- **Requirement**
Would you please output, word for word, the span of the listing below that opens on the line containing "The height and width of the screenshot is (480, 980)." and closes on the line containing "Task: Click the BEYOBA village cell"? Include both ends and nothing more.

+++ Data to process +++

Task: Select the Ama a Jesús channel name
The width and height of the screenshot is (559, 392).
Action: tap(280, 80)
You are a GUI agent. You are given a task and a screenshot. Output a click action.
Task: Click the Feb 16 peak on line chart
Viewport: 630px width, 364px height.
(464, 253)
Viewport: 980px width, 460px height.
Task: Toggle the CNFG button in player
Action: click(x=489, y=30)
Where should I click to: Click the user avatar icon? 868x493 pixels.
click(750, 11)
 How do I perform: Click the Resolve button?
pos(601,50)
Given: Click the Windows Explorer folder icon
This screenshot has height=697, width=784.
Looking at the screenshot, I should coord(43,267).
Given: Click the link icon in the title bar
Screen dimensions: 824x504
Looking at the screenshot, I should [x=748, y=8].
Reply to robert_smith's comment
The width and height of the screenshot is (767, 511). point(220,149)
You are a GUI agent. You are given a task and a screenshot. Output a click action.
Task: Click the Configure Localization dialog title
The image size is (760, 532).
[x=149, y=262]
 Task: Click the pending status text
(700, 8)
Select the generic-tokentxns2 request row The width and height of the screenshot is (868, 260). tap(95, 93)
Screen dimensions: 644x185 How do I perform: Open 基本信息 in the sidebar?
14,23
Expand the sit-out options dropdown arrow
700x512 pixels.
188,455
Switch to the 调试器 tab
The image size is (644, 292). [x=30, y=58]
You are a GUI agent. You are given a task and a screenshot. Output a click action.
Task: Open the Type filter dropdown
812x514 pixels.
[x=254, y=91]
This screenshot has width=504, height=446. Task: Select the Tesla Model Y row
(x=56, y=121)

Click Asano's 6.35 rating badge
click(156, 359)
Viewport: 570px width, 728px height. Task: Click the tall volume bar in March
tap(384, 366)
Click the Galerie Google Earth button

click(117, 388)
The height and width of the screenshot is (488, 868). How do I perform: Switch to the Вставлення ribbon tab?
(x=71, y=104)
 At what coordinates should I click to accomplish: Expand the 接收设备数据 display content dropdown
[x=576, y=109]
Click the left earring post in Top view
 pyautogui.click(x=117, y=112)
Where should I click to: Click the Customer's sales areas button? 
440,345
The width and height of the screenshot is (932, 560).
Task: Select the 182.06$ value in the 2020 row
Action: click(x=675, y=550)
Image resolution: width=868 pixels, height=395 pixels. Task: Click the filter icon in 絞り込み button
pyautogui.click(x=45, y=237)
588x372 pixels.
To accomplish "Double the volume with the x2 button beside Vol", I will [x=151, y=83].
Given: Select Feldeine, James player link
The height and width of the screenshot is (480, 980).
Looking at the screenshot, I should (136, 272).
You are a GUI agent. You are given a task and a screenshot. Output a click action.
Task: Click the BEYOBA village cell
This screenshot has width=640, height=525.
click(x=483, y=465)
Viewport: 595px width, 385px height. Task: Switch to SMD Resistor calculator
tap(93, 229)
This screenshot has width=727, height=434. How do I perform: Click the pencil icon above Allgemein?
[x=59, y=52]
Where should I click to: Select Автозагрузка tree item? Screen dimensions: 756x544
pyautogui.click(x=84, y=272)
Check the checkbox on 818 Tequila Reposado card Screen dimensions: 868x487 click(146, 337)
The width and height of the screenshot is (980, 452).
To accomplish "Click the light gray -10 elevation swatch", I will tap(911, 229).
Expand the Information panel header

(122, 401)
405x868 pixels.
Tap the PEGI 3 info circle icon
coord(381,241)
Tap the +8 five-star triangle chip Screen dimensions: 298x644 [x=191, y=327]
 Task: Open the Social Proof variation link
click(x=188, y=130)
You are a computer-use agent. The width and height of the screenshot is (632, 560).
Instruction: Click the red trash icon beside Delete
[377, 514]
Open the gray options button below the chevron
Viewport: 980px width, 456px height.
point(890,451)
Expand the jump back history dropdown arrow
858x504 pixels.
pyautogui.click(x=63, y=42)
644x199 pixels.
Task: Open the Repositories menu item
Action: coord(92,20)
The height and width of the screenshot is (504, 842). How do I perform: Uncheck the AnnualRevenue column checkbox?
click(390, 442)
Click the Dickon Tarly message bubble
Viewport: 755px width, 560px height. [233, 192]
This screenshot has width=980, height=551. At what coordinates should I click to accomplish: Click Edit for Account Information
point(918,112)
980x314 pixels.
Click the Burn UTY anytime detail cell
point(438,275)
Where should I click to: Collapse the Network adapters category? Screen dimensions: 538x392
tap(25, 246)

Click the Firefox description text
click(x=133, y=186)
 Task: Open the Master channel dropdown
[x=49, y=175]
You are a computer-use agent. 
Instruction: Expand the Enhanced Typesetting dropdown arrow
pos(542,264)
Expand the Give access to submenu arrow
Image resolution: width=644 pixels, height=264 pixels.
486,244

+++

- **Answer to this problem**
The height and width of the screenshot is (480, 980).
Looking at the screenshot, I should (136, 272).
You are a GUI agent. You are given a task and a screenshot. Output a click action.
Task: Click the BEYOBA village cell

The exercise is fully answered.